Allah – the name means simply “The God” – was the supreme creator-god of the polytheistic pantheon of pre-Islamic Arabia. Mohammed’s revelation was that Allah is identical with Yahweh and the true God, but all the other gods of the Arabs were false – their worship must be discontinued, their idols smashed. And so it was done. But what about Allah? If the other gods had idols, why not Allah?
According to Jack Chick, Allah was originally a pagan moon god http://www.chick.com/reading/tracts/0042/0042_01.asp (:rolleyes:) but otherwise there is little evidence. Were there any idols by Hebrews of YHWH?

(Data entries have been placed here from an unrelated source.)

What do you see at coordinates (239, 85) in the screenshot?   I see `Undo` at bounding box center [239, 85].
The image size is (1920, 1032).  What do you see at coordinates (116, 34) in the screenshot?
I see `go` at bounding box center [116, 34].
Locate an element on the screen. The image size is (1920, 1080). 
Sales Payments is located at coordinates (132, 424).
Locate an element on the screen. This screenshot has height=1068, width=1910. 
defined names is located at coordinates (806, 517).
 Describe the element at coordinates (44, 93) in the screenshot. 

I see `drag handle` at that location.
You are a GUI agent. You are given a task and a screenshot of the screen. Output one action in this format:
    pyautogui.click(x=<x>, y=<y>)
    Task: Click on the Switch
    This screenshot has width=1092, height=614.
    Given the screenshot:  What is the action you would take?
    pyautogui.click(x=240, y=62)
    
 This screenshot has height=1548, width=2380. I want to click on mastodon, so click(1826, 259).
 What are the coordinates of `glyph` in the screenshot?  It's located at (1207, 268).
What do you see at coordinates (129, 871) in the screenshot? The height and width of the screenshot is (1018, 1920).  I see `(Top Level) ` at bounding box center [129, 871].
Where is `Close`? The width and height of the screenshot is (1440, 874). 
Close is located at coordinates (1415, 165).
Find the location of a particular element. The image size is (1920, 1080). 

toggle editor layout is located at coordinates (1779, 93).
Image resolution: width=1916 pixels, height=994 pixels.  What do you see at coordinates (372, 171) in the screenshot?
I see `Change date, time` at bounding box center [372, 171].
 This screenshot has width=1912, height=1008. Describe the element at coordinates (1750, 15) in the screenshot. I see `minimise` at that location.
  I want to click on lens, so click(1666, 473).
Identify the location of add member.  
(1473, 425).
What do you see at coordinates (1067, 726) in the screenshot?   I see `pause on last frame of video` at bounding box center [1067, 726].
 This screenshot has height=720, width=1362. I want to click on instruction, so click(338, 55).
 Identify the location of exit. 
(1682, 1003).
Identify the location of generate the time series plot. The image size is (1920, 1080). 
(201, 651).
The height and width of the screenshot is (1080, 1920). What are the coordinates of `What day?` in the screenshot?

What I was able to understand is that any attempt to depict something that is primarily defined as spirit will inevitably lead to reduction of it as 99% of it would not be represented. And thus, any depiction, if created, is interpreted as unnecessary amplification of miniscule 1%, it can never be formed to be a true representation, and if insisted on that depictions as true, leads to idolatry. So you either go 0% which is no idol at all or 100% which is impossible, ergo, no idols.
I guess one could ask that a difference between a concept and its representation is made but then it becomes a question of whose representative image is the right one – what makes your image better than mine, is it more inclusive, is it better drawing, is it in color etc. Which means you would have various ideas on what the depiction would be so, again, you are in the idolatry field.
Also, the previous gods had idols because people at that time did not know any better. Until, the Prophet came along. I would add that smashing previous gods and idols seems like a reasonable action once you are on top.
According to several sources, the chief god of the Quraysh who ruled Mecca before Islam (and of the Khuza’a who held it before them) was Hubal, a moon god who was represented by an idol atop the Ka’aba, a human figure of red stone with its right hand broken off and replaced with gold. Arabic paganism is not that well characterized, but Hubal may or may not have been Allah – there are those who hold that Hubal was the son of Al’lat, and Allah her father. Do you have a cite for the identity of pre-Islamic Allah and, y’know, Allah?
The scholar of early Islamic theology Pavel Pavlovitch argued in the Journal of Arabic and Islamic Studies that the notion of a henotheistic Allah (i.e., a predominant but not necessarily unique deity) might have been projected backwards onto pre-Islamic Arabic polytheism (jahiliyya or “ignorance”) by later Muslims:
Whew. Short answer (as far as I can articulate it): There are no reliably attested iconographic representations (idols) of Allah. This is partly because the very idea of Allah in Muslim theology as a supreme and unique deity developed somewhat gradually, simultaneously with the development of the principle of monotheistic aniconism in Islam.
Shorter answer: By the time the mature Muslim concept of Allah was fully formulated, the ban on iconic representation had become an integral part of that concept.
It seems equally certain that Allah was not merely a god in Mecca but was widely regarded as the “high god,” the chief and head of the entire Mecca pantheon, whether this was the result, as has been argued, of a natural progression towards henotheism, or the growing influence of Jews and Christians in the peninsula. The most convincing piece of evidence that it was the latter at work is the fact that of all the gods of Mecca, Allah alone was not represented by an idol.
From Muhammad and the Origins of Islam by F. E. Peters ( 1994, State University of New York ). Additional emphasis added.
So nope, no pre-Islamic idol we know of, at least in Mecca.
ETA: Arggh! Curse you Kimstu!
That was an entertaining read, but I found too many inaccuracies to believe in anything it says. This dude is seriously saying that Jesus created the universe? :rolleyes:
That is an entirely appropriate reaction to a Jack Chick tract. They’re appreciated around here for their entertainment value, but I don’t think you’ll ever see one cited as reliable evidence for anything except perhaps the lunacy of their creator.
To be fair to old Jack, though, that is AFAIK a fairly standard tenet of Christian theology. Jesus is of the same being as God according to the doctrine of the Trinity, so if God created the universe, that means Jesus created the universe.
I’m not arguing in favor of that belief personally, just pointing out that it’s a routine consequence of mainstream Christian doctrine.
Heh heh, sorry about the TLDR. Seriously though, does that mean that Peters’ position is reflecting the phenomenon that Pavlovich describes, where the notion of a pre-Islamic “high god” specifically called Allah is actually derived from assertions by later Muslims rather than directly from the pre-Islamic evidence?
Or is Pavlovich overstating the case somewhat?
'Cause I could see how such a notion would follow from the Muslim position that the supreme veneration of Allah was eternal and innate among humans but got clogged up with belief in subsidiary gods during the Ignorance. On the other hand, I really don’t know what direct evidence about the concept of Allah is available from the pre-Islamic period independent of later Muslim testimony.